WHAT IS EXPECTED:
As an exercise in exact copying, transcribe the lines below from the one holding "Task: Toggle color" through the last, with both ends included and pictures left out.

─── RECORDS FOR THIS TASK

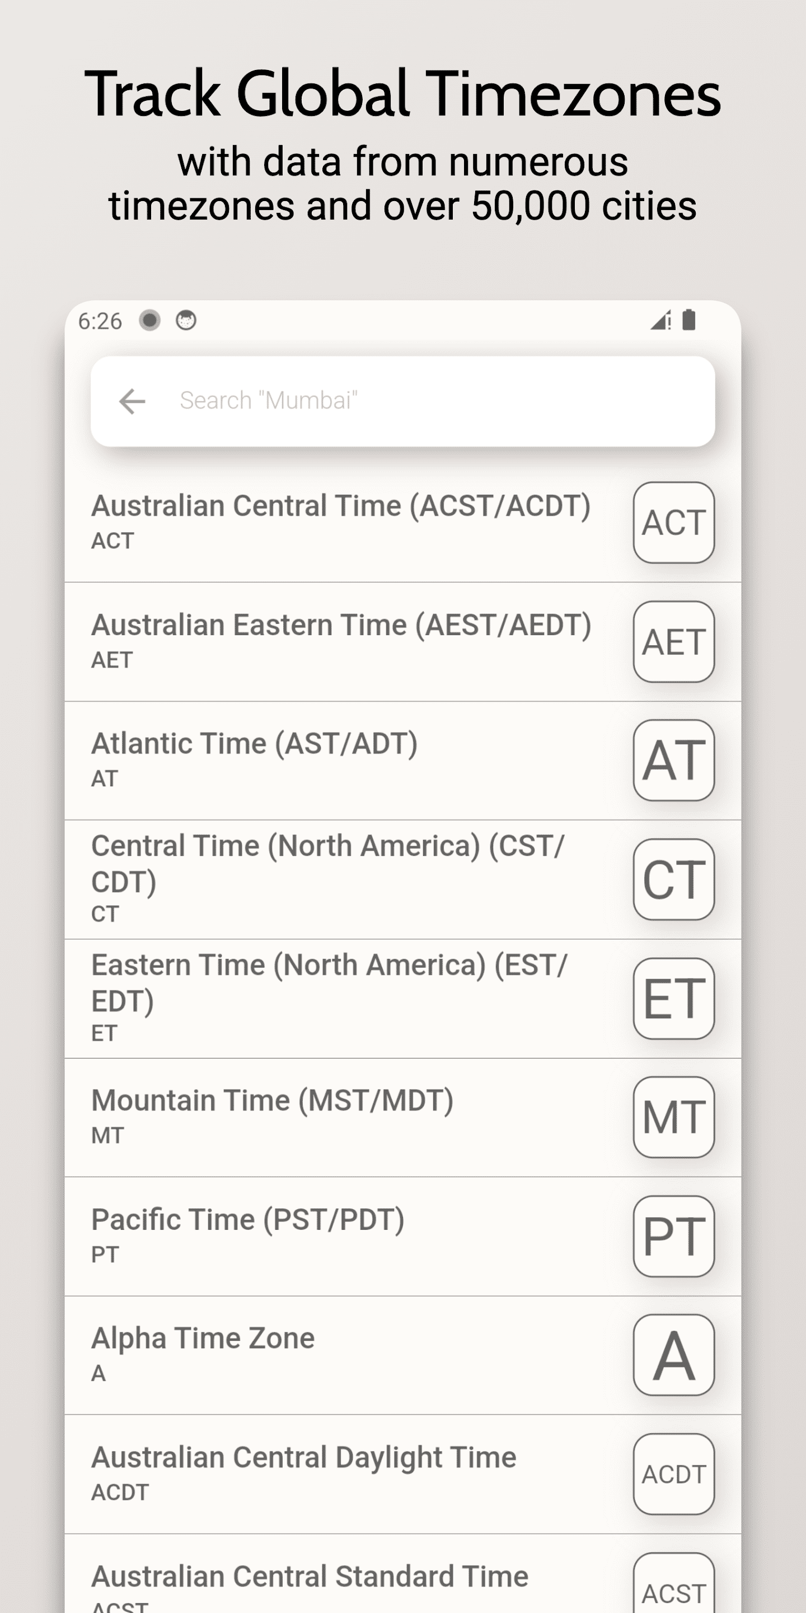This screenshot has width=806, height=1613.
Task: Choose Australian Eastern Time (AEST/AEDT)
Action: [x=341, y=640]
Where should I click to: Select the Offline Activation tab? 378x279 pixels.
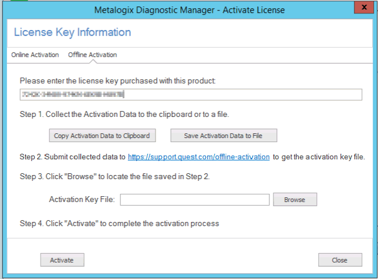(92, 55)
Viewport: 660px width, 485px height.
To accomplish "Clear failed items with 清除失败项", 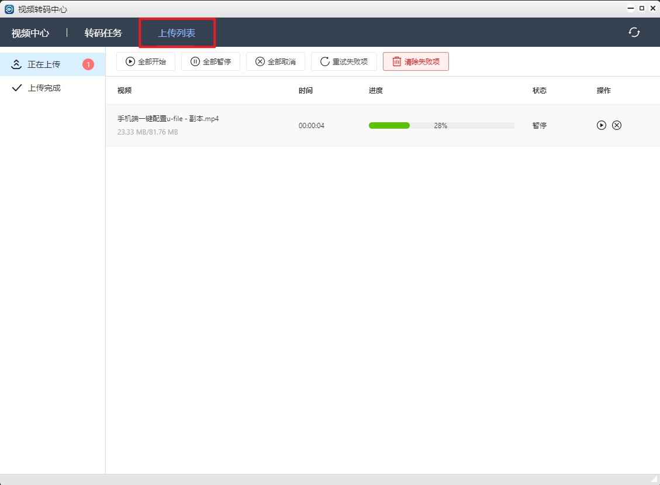I will [x=416, y=61].
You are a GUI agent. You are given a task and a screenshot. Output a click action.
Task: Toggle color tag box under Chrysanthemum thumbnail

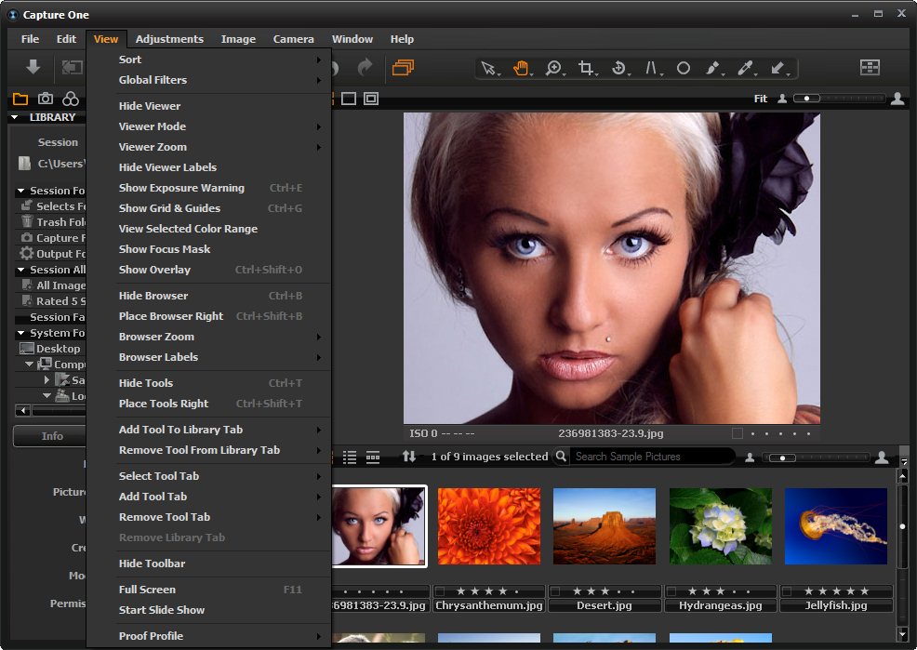(x=440, y=590)
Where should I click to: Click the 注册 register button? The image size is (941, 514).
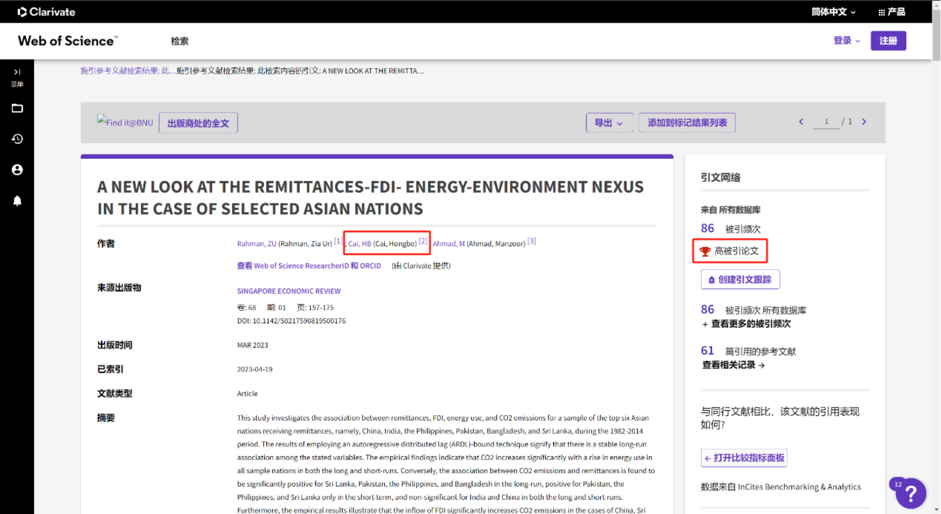888,41
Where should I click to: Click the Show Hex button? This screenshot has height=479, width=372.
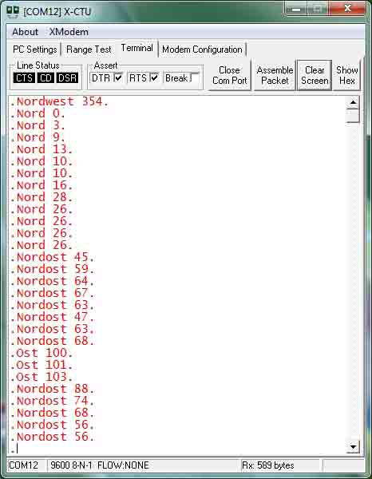point(347,75)
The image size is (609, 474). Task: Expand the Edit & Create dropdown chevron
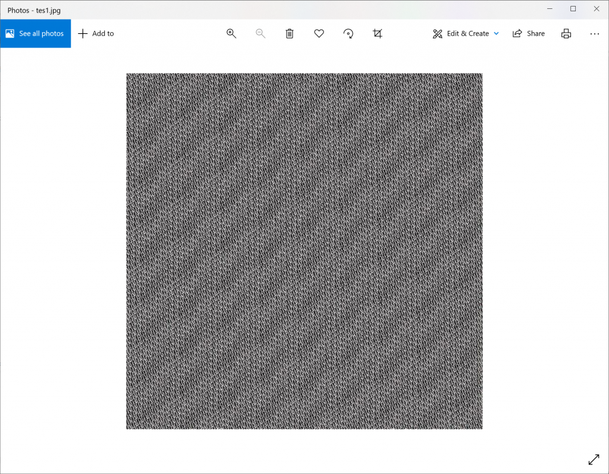(496, 34)
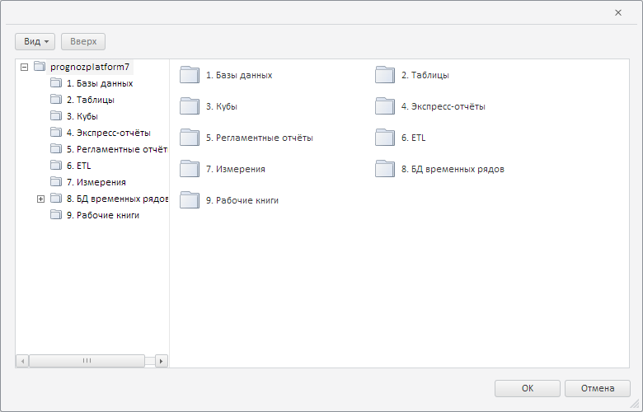Select the 7. Измерения folder icon in main pane
643x412 pixels.
coord(190,169)
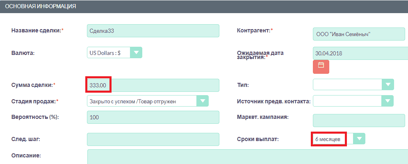Expand the Стадия продаж dropdown
This screenshot has width=408, height=164.
click(x=202, y=101)
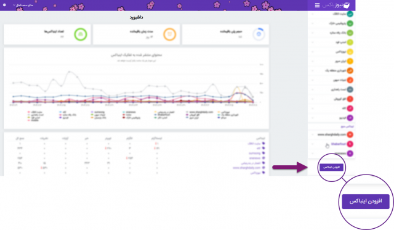The width and height of the screenshot is (394, 230).
Task: Open the www.sharghdaily.com link in the table
Action: click(246, 168)
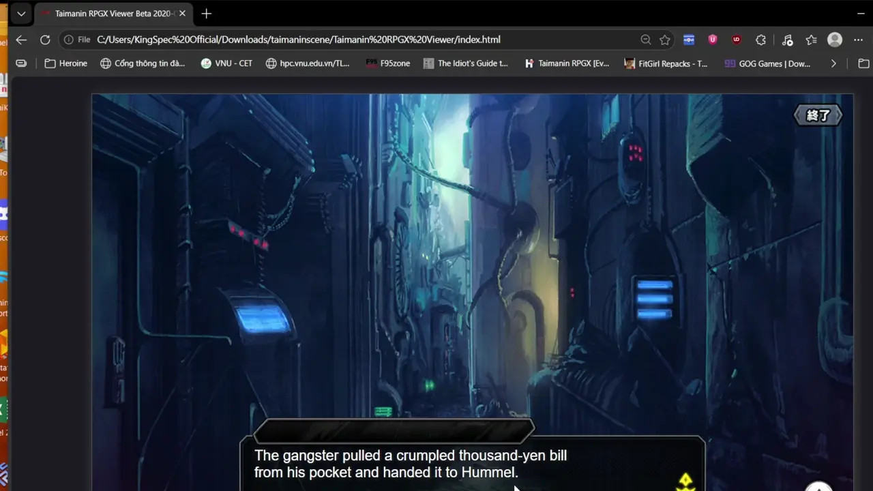Open the browser profile avatar
This screenshot has width=873, height=491.
tap(835, 40)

──────

REPLY:
Task: Toggle color tag box under Chrysanthemum thumbnail

(x=440, y=590)
Where should I click to: Click the 注册 register button? The image size is (941, 514).
888,41
Where should I click to: Click the Show Hex button? This screenshot has height=479, width=372.
point(347,75)
The image size is (609, 474). Task: Expand the Edit & Create dropdown chevron
(496, 34)
Select the 7. Измерения folder icon in main pane
643x412 pixels.
coord(190,169)
Expand the Стадия продаж dropdown
This screenshot has width=408, height=164.
click(x=202, y=101)
The width and height of the screenshot is (394, 230).
Task: Open the www.sharghdaily.com link in the table
Action: click(246, 168)
Open the browser profile avatar
This screenshot has width=873, height=491.
tap(835, 40)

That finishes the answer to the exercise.